Staying in EU still best solution by far for Irish border

by Luke Lythgoe | 16.08.2017

Having published some fairly fantastical proposals for the UK’s post-Brexit customs arrangements yesterday, the government has followed up with a sequel focused specifically on the Irish border. This latest position paper does better at offering possible solutions rather than trotting out a vague wish list, but the proposals remain a far cry from the ease of travel and trade that EU membership provides.

The UK, like the EU, wants to maintain today’s “invisible and seamless” border. That means no “physical border infrastructure” for any purpose, including customs checks. The universal desire to uphold the Northern Ireland peace process, not to mention the government’s reliance on DUP loyalists in Parliament, puts added pressure on all sides to find an answer.

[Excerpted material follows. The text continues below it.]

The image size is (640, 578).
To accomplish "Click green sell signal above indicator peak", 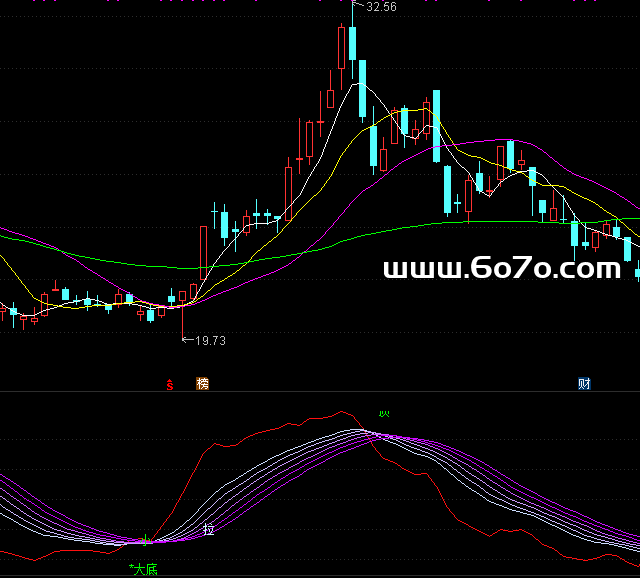I will [383, 413].
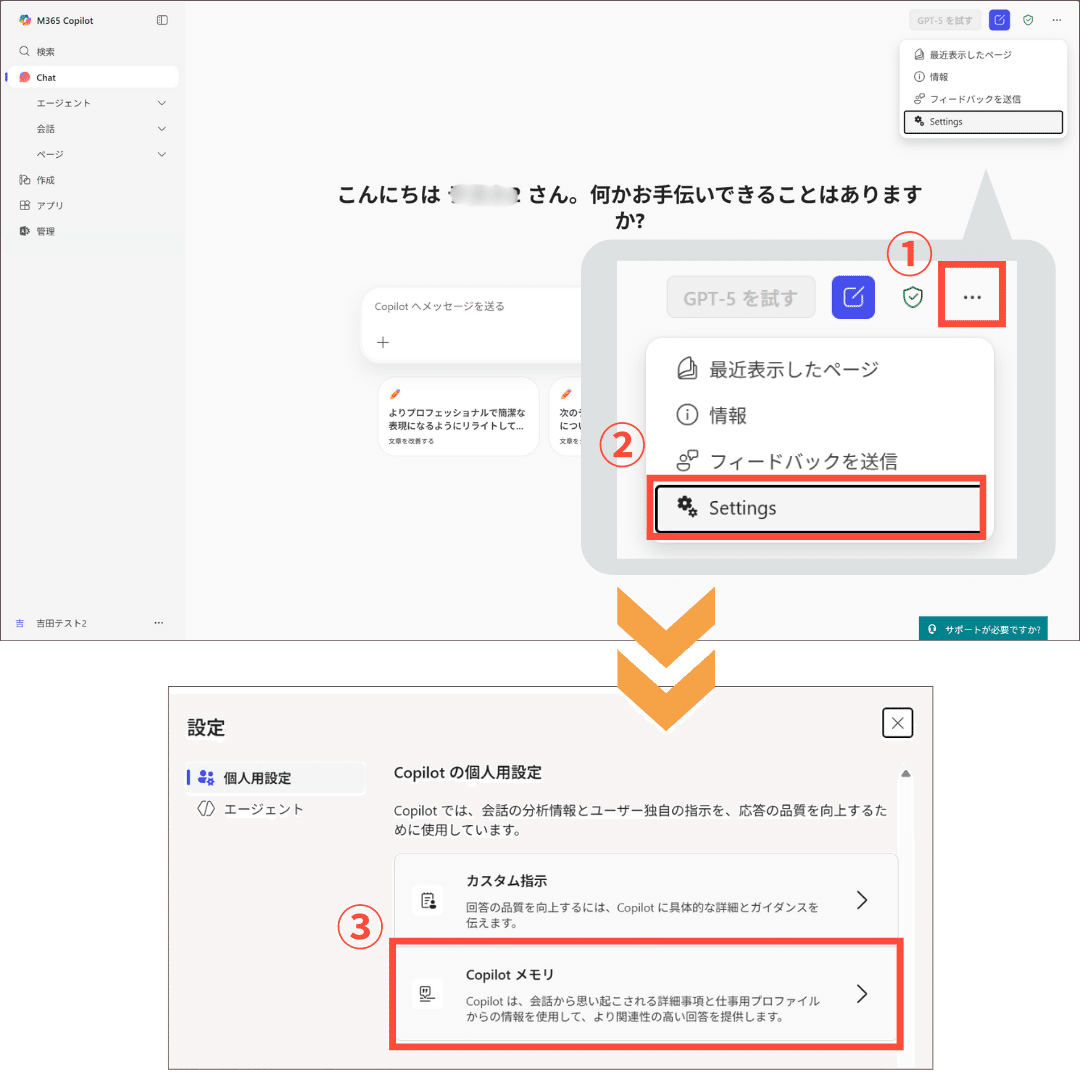Click the アプリ (Apps) icon in sidebar

point(23,205)
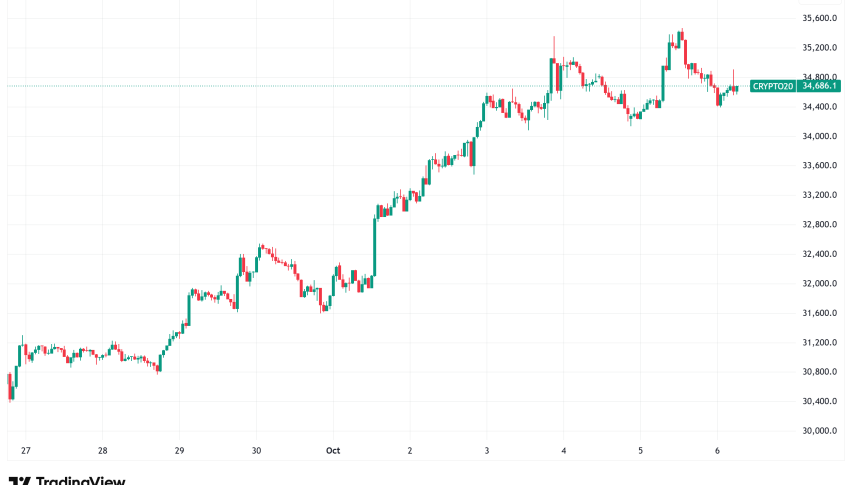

A series of “imaginative and flexible” solutions could prevent the need for physical border posts, which, as the paper notes, were frequently the target of bombing attacks during the ‘Troubles’. All border infrastructure was removed as part of the Good Friday Agreement, and preserving this dividend from the peace process seems, commendably, to be the government’s primary goal.

But if the UK wishes to pursue its own customs regime, setting its own tariffs with non-EU countries, then those checks will still need to happen somewhere. That means a greater burden on Northern Ireland’s traders than they experience inside the EU now.

The government is keen to explore cross-border trade exemptions for small and medium-sized businesses, allowing them to trade freely within the island of Ireland. Larger enterprises could apply for EU-UK-wide recognition as “Authorised Economic Operators”. This would streamline the clearance of goods at the border, but still means more paperwork for businesses than they have now.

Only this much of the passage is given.